━━ 本文

-第9回-人の興味の違い

tsutsumikanban

5歳になる私の孫は、プラモデルのミ二アチュア自動車に夢中になっている。その中でも、特別恰好のいいのを見てもらいたくて、指先につまんで床の上にこすりつけ、口の中でつぶやきながら疾走させる。まだカーレースは見ていないので競争の意識はなさそうだ。自分で運転しているつもりだろうが、どんな物語と共にこの車は走っているのだろうか。いろんな車がありそれぞれにブランドの名前がついているのだが、とても私の記憶力ではついて行けない。

人間はこのあたりから素晴らしい成長をし、うちの子供はもしかしたら天才じゃないかしらと思う親は決して少なくはないだろう。確かに言葉を覚え、字も読めるし、道具を使ってなにか工作物を作ったり、バイオリン教室で、小さい幼児から大学生に至る子供たちが合奏をするのを聴くと、人間の持つ創作力の可能性を信じないわけにはゆかない。

━━━━

*やること*
1. 本文の「5歳になる私の孫は」で始まる段落を、主な内容を残したまま短くまとめてもらえますか？
2. 本文の「5歳になる私の孫は、プラモデ」から始まり「の記憶力ではついて行けない。」で終わる部分を、「床」を「机」に入れ替えて書き直してもらえますか？

━━ 提供データ

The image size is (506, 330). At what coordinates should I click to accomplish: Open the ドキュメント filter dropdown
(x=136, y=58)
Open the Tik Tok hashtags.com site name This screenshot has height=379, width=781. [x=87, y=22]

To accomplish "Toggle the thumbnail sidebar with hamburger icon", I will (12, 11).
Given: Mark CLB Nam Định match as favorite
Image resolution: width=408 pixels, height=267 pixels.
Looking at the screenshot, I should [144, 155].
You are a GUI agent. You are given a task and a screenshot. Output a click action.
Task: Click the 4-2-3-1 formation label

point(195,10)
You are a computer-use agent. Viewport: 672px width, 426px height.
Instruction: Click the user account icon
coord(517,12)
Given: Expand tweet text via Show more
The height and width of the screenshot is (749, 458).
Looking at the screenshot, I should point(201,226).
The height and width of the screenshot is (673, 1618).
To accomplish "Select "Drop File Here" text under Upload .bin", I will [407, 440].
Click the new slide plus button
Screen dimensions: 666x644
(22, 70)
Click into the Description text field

━━━━

*解答例*
1. 筆者の5歳の孫は、プラモデルのミニチュア自動車に夢中だ。特にかっこいい車を見てほしくて、指でつまんで床にこすりつけ、つぶやきながら走らせる。まだカーレースを見たことがないので、競争の意識はなさそうだ。自分で運転しているつもりらしい。車にはそれぞれブランド名がついているが、筆者の記憶力では覚えきれない。

2.
5歳になる私の孫は、プラモデルのミ二アチュア自動車に夢中になっている。その中でも、特別恰好のいいのを見てもらいたくて、指先につまんで机の上にこすりつけ、口の中でつぶやきながら疾走させる。まだカーレースは見ていないので競争の意識はなさそうだ。自分で運転しているつもりだろうが、どんな物語と共にこの車は走っているのだろうか。いろんな車がありそれぞれにブランドの名前がついているのだが、とても私の記憶力ではついて行けない。